In bringing the lawsuit, South Africa says, as a signatory to the UN’s 1948 genocide convention, it must act. It also sees a similarity between the struggles of Palestinians in Gaza and the fight against apartheid. “As a people who once tasted the bitter fruits of dispossession, discrimination, racism, and state-sponsored violence, we are clear that we will stand on the right side of history,” says Cyril Ramaphosa, the President of South Africa.

In a recent visit to the White House, Ramaphosa said that there is no genocide in South Africa. Yet, Trump doubled his claim and presented videos and news articles as proof. The problem is that many of the videos and news articles he presented are from the Democratic Republic of Congo, where the real genocide is happening. Since 1996, more than six million people have died in Congo, millions more have been displaced, and the world has looked the other way. If Trump is passionate about fighting genocide, Congo would have been a good starting point. He passed on Congo because the impacted people do not fit the profile of what he considers real human beings.  

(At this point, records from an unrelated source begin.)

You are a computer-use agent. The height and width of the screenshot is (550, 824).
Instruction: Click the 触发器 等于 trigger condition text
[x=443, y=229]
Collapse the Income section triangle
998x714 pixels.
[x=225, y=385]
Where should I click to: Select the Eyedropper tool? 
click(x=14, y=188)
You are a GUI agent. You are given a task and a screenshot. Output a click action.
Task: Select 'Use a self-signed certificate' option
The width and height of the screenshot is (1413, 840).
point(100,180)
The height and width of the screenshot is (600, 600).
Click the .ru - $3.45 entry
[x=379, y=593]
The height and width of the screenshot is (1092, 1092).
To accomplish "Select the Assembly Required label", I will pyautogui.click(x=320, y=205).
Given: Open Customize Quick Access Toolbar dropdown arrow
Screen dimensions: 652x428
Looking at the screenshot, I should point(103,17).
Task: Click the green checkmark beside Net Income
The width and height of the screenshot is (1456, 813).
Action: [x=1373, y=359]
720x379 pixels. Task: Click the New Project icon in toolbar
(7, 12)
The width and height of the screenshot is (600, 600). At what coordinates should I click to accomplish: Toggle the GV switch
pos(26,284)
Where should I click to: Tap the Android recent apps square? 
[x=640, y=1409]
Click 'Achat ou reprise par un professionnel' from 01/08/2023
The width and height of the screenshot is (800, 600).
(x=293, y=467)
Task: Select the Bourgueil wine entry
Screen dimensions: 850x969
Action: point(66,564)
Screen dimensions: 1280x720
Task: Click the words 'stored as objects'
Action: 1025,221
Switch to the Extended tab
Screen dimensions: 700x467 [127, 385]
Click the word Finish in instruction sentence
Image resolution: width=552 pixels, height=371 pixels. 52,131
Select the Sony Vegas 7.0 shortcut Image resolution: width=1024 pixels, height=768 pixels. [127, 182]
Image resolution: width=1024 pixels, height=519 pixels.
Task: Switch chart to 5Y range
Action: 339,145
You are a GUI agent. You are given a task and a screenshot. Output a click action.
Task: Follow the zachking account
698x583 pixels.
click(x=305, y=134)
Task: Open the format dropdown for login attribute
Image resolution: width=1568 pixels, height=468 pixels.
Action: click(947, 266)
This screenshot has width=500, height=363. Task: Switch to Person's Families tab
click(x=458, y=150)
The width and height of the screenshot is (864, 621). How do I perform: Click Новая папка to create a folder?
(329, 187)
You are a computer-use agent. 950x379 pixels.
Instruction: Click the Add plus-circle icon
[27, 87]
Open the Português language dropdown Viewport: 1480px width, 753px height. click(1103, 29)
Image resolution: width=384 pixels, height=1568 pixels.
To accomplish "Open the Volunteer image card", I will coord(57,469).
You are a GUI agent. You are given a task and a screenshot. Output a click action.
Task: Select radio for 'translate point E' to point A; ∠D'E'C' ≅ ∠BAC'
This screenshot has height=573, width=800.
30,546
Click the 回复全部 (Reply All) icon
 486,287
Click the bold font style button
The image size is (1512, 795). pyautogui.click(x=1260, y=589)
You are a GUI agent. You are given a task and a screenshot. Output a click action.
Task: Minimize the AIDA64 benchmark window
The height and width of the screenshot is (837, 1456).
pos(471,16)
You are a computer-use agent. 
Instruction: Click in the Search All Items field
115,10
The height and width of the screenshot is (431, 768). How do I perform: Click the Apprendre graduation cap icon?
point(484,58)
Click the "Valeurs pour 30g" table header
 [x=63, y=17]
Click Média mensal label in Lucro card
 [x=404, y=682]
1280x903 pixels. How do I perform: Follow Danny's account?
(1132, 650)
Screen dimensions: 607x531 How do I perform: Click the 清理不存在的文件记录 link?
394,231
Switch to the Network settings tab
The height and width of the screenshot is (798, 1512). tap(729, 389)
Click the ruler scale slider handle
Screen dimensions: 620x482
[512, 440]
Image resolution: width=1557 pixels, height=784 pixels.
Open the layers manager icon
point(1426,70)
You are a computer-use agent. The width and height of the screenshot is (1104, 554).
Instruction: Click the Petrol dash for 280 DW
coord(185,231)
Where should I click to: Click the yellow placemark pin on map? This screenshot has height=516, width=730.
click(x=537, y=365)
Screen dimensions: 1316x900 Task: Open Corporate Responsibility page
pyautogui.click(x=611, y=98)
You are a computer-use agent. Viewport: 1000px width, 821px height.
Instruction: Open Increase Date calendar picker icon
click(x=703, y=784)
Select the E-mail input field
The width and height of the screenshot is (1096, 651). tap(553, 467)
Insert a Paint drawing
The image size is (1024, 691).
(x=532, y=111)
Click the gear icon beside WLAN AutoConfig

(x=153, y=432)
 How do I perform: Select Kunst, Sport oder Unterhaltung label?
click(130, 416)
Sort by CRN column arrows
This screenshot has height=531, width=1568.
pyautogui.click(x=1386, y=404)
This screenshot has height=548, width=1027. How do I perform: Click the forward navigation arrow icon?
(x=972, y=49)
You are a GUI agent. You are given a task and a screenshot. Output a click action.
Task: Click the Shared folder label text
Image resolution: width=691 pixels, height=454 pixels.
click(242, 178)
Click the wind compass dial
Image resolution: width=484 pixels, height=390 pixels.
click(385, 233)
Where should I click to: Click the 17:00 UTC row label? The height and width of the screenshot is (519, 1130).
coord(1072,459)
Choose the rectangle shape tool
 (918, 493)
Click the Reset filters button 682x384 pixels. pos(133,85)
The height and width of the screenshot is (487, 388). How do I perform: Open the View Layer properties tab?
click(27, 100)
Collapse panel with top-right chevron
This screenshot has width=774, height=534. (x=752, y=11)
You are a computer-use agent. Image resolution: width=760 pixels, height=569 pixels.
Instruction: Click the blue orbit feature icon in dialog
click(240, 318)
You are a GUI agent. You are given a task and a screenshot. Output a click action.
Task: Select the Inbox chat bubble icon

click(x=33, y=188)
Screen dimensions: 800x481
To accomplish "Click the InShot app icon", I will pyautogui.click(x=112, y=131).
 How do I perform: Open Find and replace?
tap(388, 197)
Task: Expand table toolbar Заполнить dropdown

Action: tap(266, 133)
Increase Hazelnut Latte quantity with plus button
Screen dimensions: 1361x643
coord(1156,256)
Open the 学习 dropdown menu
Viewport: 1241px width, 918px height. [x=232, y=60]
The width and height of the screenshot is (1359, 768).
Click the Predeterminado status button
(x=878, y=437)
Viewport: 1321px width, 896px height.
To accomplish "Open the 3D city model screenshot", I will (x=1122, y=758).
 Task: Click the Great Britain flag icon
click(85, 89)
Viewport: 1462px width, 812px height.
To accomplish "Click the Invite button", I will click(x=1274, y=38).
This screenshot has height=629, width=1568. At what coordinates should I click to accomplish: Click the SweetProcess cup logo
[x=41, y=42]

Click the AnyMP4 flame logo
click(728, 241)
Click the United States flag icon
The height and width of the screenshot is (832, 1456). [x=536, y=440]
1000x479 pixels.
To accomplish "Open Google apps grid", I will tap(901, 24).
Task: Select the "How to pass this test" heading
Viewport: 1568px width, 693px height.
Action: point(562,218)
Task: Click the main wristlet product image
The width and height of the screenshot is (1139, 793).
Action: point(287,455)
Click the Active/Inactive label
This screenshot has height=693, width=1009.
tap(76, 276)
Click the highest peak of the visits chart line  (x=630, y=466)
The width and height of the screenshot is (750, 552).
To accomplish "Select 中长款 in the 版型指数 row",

To understand why Trump flew in 59 White South Africans in a private plane for resettlement in the United States, you must look at the politics of it. During his campaign, he told Americans that he would rid the country of illegal immigrants. Trump, without evidence, accused countries of sending their criminals to the United States. He specifically said that Congo had opened its prisons and allowed its criminals to come into the United States. Since his second term, Trump has deported thousands of immigrants from Latin America and Africa, even students with legal status. But he is willing to replace them with White South Africans, who are some of the privileged in Africa. Trump had accused Democrats of relying on immigrants’ votes to win elections. In his mind, deporting immigrants from Africa and Latin America is a strategy to reduce votes for Democrats. Back in his first term, in January 2018, in a White House meeting on immigration reform, Trump asked: “Why are we having these people from shithole countries come here.” He is consistent with his dislike for people who are not White.  

While running for the second time, at a dinner party in Mar-a-Lago, Trump bemoaned the lack of immigrants from Denmark, Switzerland, and other places he refers to as “nice” countries, who are primarily White. The problem for Trump is that citizens of Denmark and Switzerland are not as destitute as Africans. Therefore, they are less likely to move to the United States on a whim. Otherwise, Trump will bring them in droves to the United States.  

Trump’s willingness to bring White South Africans for resettlement in the United States has nothing to do with genocide; it has to do with race, politics, and the MAGA agenda. Do not be deceived. There is nothing ideological about Trump’s immigration policy. He may try to rewrite the history of apartheid in South Africa, but we will not let him get away without a challenge.